The horizon is not so far as we can see, but as far as we can imagine

What Would Chinese Democracy Look Like?

A few months ago I read a couple of books by the Singaporean intellectual Kishore Mahbubani. In Has China Already Won?: The Chinese Challenge to American Primacy, Mahbubani discusses Taiwan.

The one exceptional trigger for a war involving China is Taiwan. Most of the time, the Chinese leaders have a lot of policy flexibility. There are no strong domestic lobbies to worry about. But the one issue where the Chinese leaders cannot bend and compromise is Taiwan. Any Chinese leader, including Xi Jinping (despite all his power), could be removed if he is perceived to be weak on Taiwan. Why is Taiwan so fundamental to China? There is a very simple explanation. Every Chinese knows the century of humiliation that China suffered from the Opium War to 1949. Nearly all the historical vestiges of this century of humiliation have been removed or resolved, including Hong Kong and Macau.

Only one remains: Taiwan. It was Chinese territory until China was forced to hand it to Japan after the humiliating defeat in the Sino-Japanese War of 1894–1895.

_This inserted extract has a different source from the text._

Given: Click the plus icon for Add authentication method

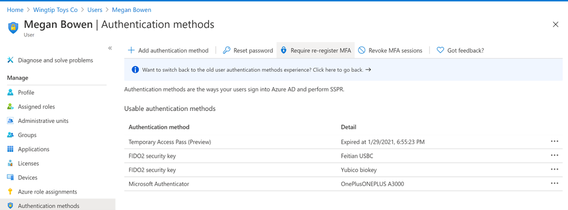Looking at the screenshot, I should click(131, 51).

Mahbubani also discusses what sort of person would be elected if China was a democracy.

Think Theodore Roosevelt, who, if you aren’t aware, was a raging warmonger. Xi, and the CCP in general, are a moderating influence on Chinese foreign affairs. China’s population has far more aggressive feelings than China’s current rulers. They are still furious about the “century of humiliation,” and they want China to be the number one nation in the world — or certainly to be dominant in its sphere of influence, exactly as Americans did in through the late 19th century to the 20th century.

We have some really weird ideas about our own  history, or about what is normal for rising or re-establishing great powers.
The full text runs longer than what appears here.